One of the recipes that’s always been in the back of my mind to try after purchasing my copy of Artisan Bread in Five Minutes a Day and falling in love with the no-knead way of making bread is this one: the roasted red pepper fougasse. However, I’ve always been too busy making regular sandwich loaves or my personal favorite, pepperoni bread, to really experiment with too many other recipes in the book. It wasn’t until this past month that I finally decided to dedicate some of my dough to making this wonderful bread, and I am so glad I did. The savory sweetness of the red peppers paired perfectly with the soft crumb and crispy crust of the artisan bread, and the hint of rosemary sprinkled throughout the dough made it simply divine. And as usual for any bread in the book, it’s so easy to make! Here’s what you’ll need:

  • 1 grapefruit-sized portion of artisan bread boule dough
  • 1 red bell pepper
  • Salt, to taste
  • Dried rosemary, to taste
  • Olive oil

Cut the red pepper into quarters, and then flatten the pieces. Place skin-side up on a foil-lined baking sheet.
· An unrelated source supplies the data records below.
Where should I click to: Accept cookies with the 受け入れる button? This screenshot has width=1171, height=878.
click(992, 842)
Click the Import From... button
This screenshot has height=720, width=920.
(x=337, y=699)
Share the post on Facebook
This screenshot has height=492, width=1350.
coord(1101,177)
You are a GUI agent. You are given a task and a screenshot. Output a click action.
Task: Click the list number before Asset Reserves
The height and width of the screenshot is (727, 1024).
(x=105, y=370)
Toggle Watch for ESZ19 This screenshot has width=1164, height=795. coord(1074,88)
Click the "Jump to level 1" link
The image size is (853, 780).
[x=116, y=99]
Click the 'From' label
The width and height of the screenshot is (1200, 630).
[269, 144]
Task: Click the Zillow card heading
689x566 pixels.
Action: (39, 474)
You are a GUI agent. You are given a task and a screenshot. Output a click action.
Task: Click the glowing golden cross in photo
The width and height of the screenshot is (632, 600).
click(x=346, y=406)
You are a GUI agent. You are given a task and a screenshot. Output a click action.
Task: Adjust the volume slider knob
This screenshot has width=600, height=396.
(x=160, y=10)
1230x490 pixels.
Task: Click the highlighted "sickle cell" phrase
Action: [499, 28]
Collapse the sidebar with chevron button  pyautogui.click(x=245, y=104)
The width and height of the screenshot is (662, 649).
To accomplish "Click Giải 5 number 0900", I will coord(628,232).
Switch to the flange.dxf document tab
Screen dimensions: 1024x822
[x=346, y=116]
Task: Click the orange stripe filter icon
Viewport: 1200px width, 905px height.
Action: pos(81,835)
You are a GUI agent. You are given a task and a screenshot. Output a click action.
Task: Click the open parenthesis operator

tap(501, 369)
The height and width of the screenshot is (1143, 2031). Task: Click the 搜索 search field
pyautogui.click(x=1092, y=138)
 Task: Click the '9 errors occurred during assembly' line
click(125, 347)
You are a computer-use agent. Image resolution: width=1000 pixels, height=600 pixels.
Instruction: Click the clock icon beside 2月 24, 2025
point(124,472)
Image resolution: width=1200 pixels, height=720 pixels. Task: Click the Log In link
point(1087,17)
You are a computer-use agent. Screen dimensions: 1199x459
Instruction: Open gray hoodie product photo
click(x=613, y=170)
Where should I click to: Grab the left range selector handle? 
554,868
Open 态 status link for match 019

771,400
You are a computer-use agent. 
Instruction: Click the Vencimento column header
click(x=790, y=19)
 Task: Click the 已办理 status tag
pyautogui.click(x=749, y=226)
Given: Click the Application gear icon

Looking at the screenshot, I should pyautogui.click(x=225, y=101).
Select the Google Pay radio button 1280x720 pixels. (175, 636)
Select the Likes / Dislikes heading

Broil until the skin blackens – mine took about 40 minutes in the oven with the broiler on at 500 degrees. When the pepper slices are done, place them in a bowl and cover; the steam will help loosen the skin from the peppers. Peel off as much of the skin as you can, but don’t worry about getting it – it gives a nice smoky flavor.

Preheat the oven to 450 degrees with your baking stone and broiler pan in the oven. Roll out the dough into a large rectangle. Place the red peppers on one half of the dough, and sprinkle with salt and rosemary to taste. Cut slits in the other half of the dough.

Fold the slitted dough over the top of the red peppers and seal. Brush with olive oil and sprinkle with more rosemary.

Place the dough on to the baking sheet and pour one cup of water into the broiler pan. Bake about 25 minutes or until golden brown.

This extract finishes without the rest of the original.